Setelah menginjak tahun ke empat di Jogja, semenjak itu pula aku tidak mengikuti perayaan Imlek. Bahkan aku tidak peduli akan salah satu hari libur nasional ini. Mungkin karena perayaan Imlek disini tidak semeriah dan merakyat seperti di Parakan. Namun kali ini berbeda. Secara kebetulan (mungkin) aku sadar bahwa hari ini adalah Imlek. Mungkin karena kebiasaan bahwa tiap Imlek pasti selepas tengah hari akan turun hujan deras, jadi aku memutuskan pergi beraktifitas lebih pagi agar tidak kehujanan di jalan. Pun diyakinkan pula dengan prediksi cuaca di smartphone yang menunjukkan akan terjadi hujan badai. Namun hingga malam ini, langit masih saja cerah. Iya sore tadi memang terlihat mendug, tapi tidak turun hujan. Mungkin kah ini tahun yang buruk?
Kemarin pas imlek aku pergi ke bantul. Dari pagi hujan terus, begitu siangnya balik ke jogja, eh ternyata masih kering.
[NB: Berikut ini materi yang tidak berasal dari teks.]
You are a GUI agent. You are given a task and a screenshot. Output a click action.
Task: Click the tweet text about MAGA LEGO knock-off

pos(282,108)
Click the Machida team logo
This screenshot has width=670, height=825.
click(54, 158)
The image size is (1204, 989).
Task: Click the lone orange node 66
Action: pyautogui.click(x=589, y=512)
Jadi ini tahun yg 'baik' atau 'buruk'?
ReplyDeleteTerima kasih telah berkomentar. Penilaian apakah ini tahun yang baik atu buruk bukan hanya dari perayaan etnis tersebut, melainkan juga letak geografis dari penganutnya. Seperti contohnya di keluarga saya setiap lebaran kalau tidak ada lontong, rasanya kurang, sementara untuk keluarga lain ketupatlah yang menjadi makanan identik ketika lebaran. Oleh sebab itu saya tidak berani menyimpulkan karena pernyataan itu berasal dari etnis Cina dengan letak geografis tertentu, sementara di Sleman saya tidak begitu dekat dengan etnis Cina sehingga mungkin disini memiliki perbedaan tersendiri.